> _PROMPT_
Extract the opening line of the entries and every line after it, stopping at and including the line that contains "Given: Click the". Do not include pictures.

=== Begin Enclosure ===

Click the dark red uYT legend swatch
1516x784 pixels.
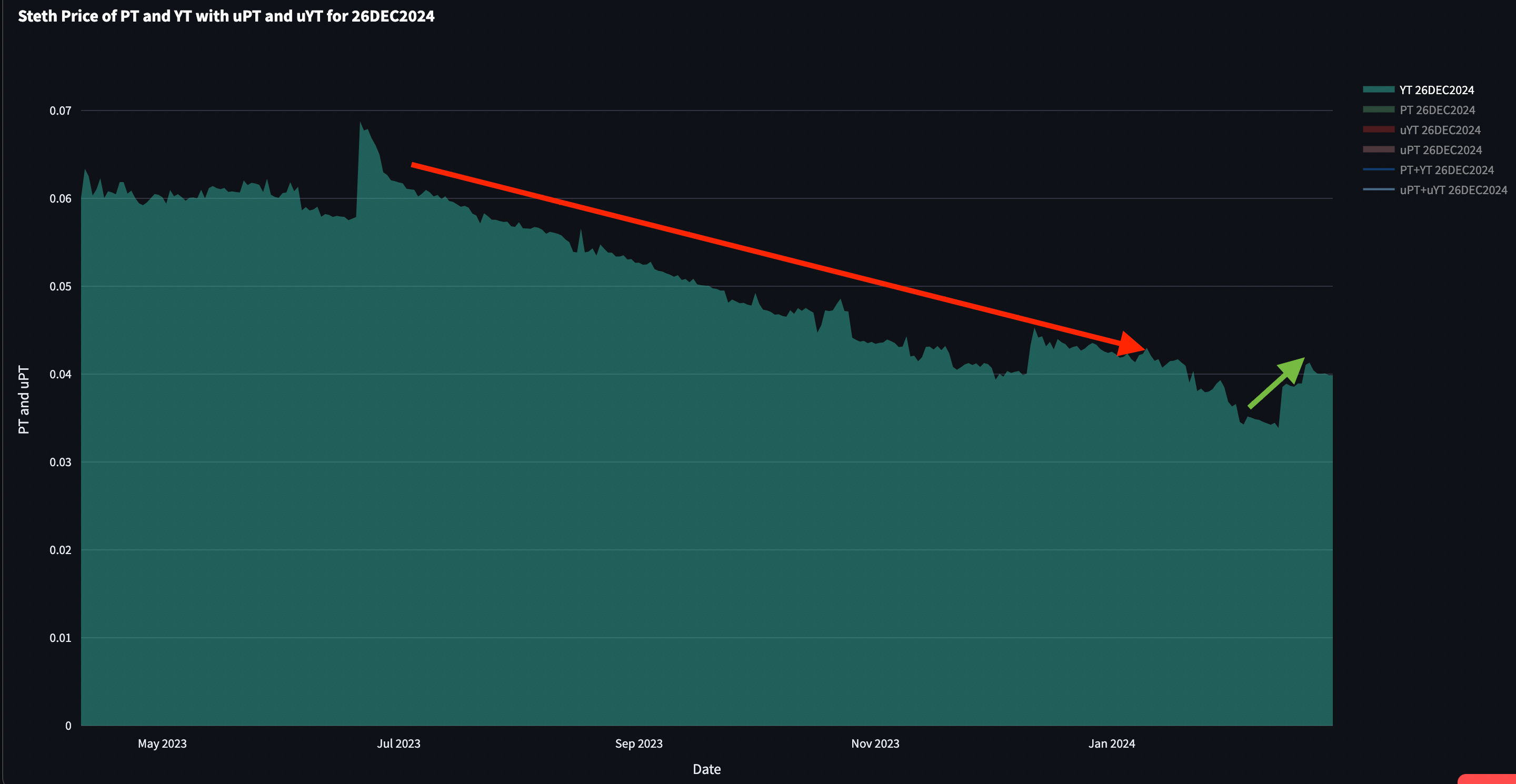click(1378, 129)
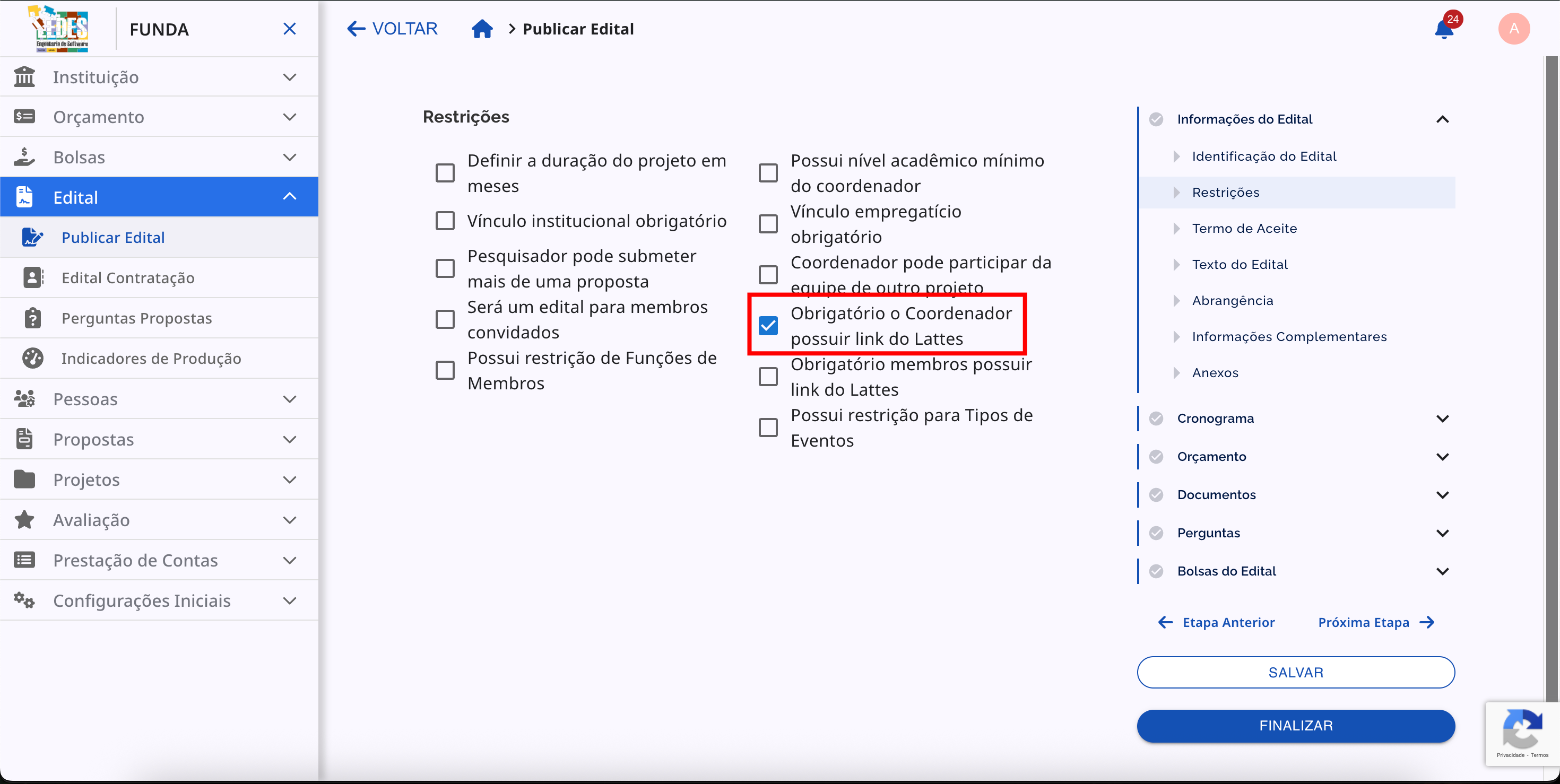Open the Instituição section icon
Image resolution: width=1560 pixels, height=784 pixels.
24,77
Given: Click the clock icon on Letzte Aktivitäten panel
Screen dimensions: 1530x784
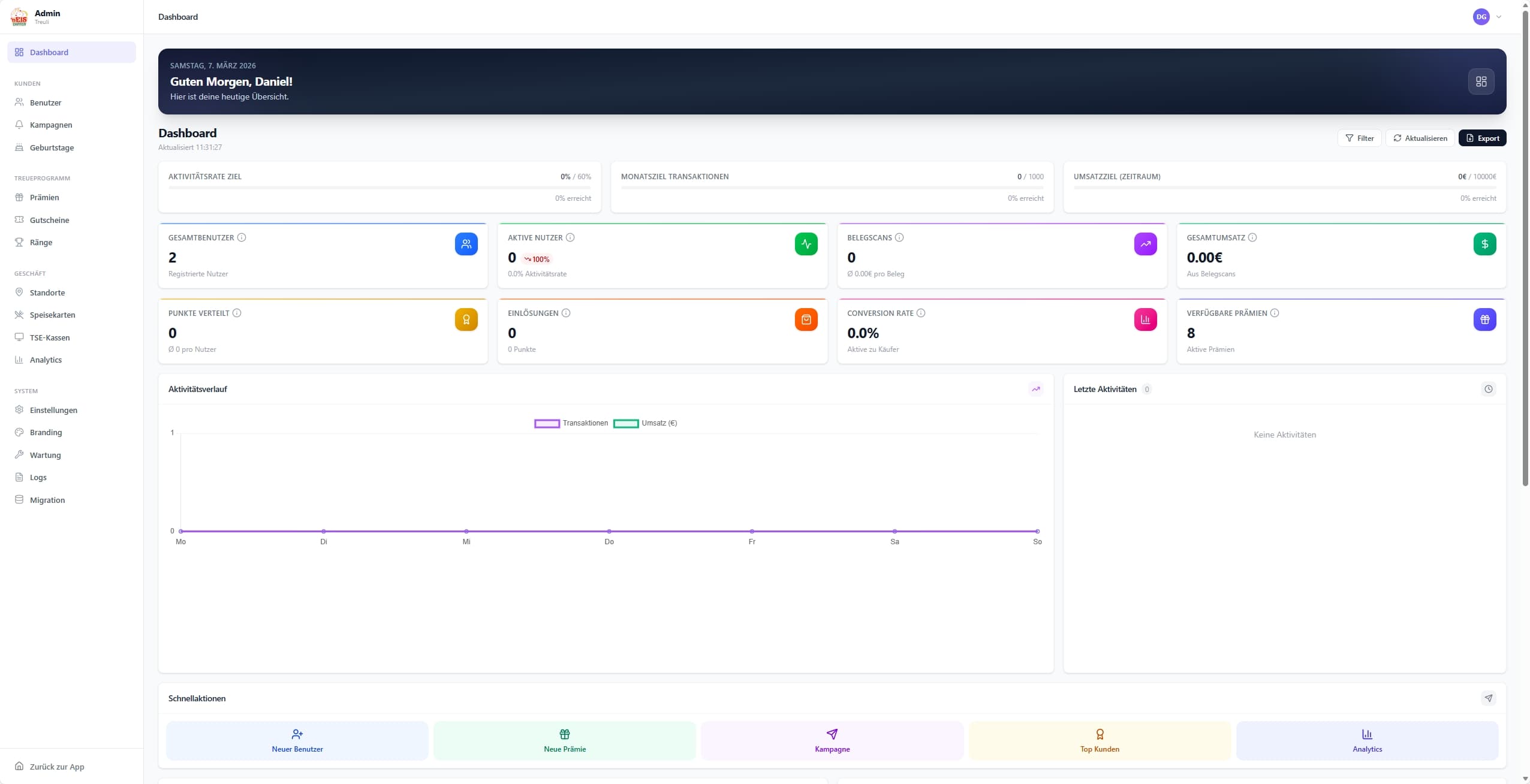Looking at the screenshot, I should click(1489, 389).
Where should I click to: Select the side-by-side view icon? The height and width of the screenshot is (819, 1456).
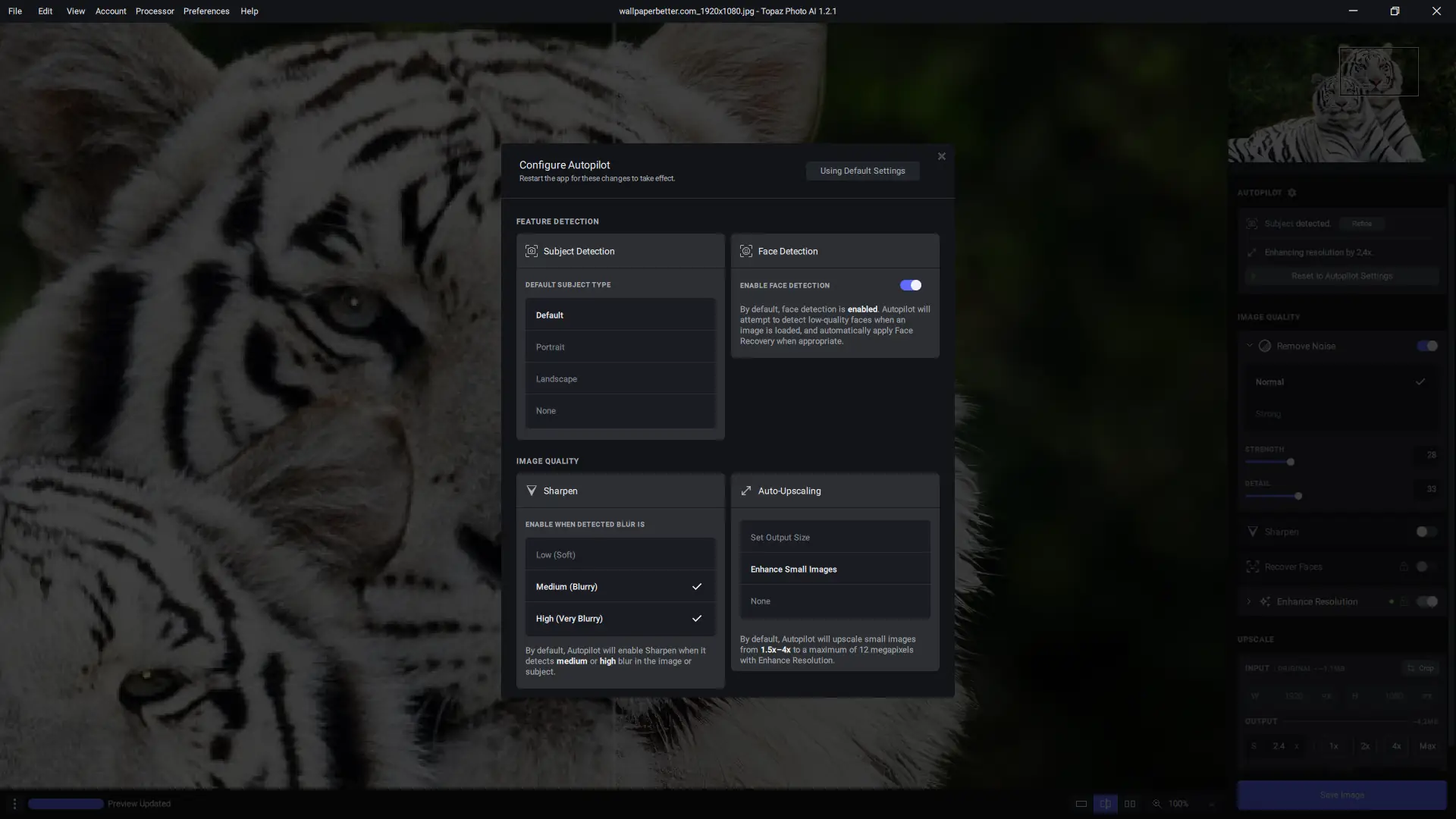click(1130, 804)
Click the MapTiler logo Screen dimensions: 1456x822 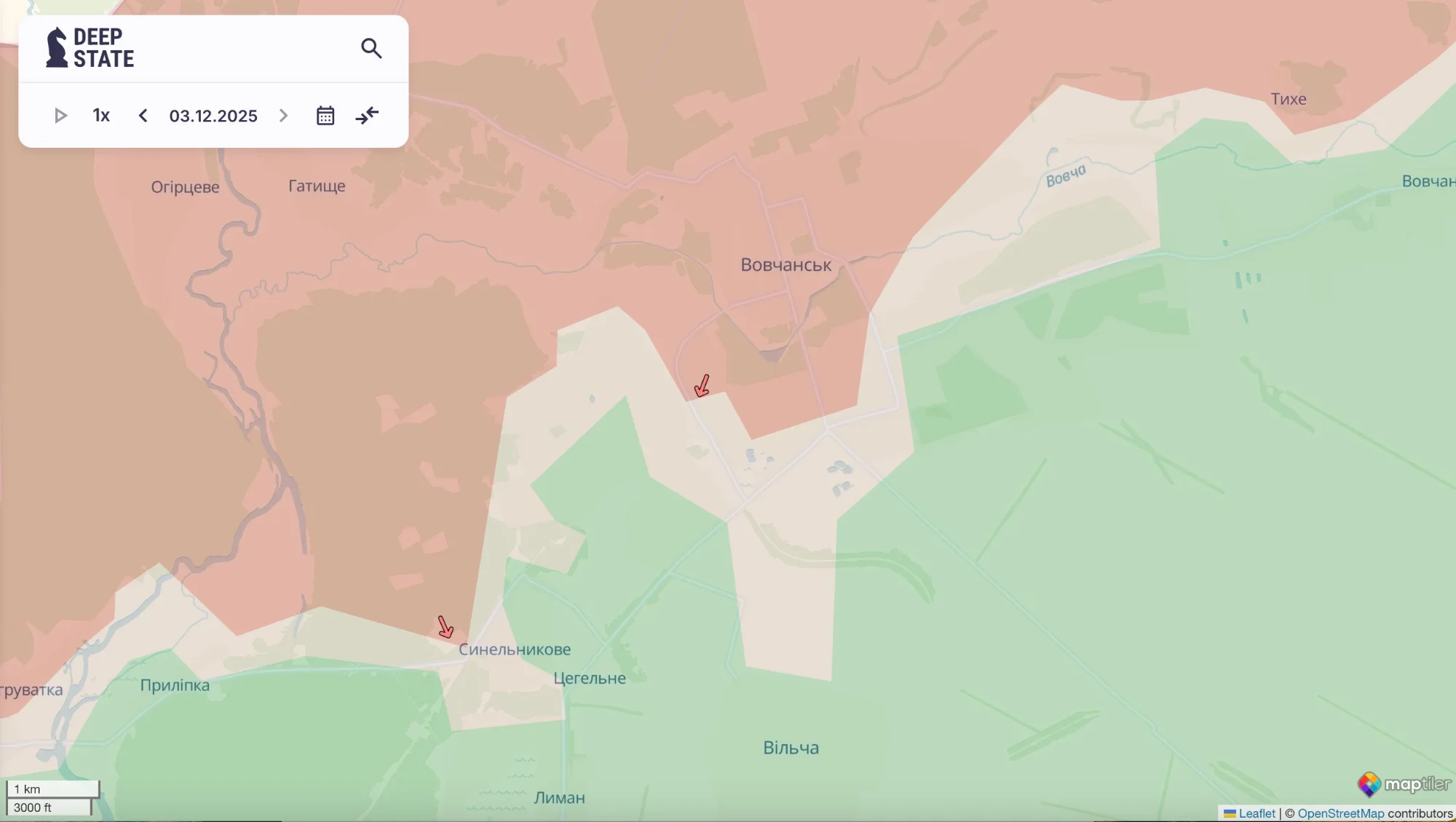coord(1404,784)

=== End Enclosure ===

> _RESPONSE BELOW_
Click the dark red uYT legend swatch
1516x784 pixels.
click(1378, 129)
Open the Instituição section icon
Image resolution: width=1560 pixels, height=784 pixels.
24,77
Given: Click the clock icon on Letzte Aktivitäten panel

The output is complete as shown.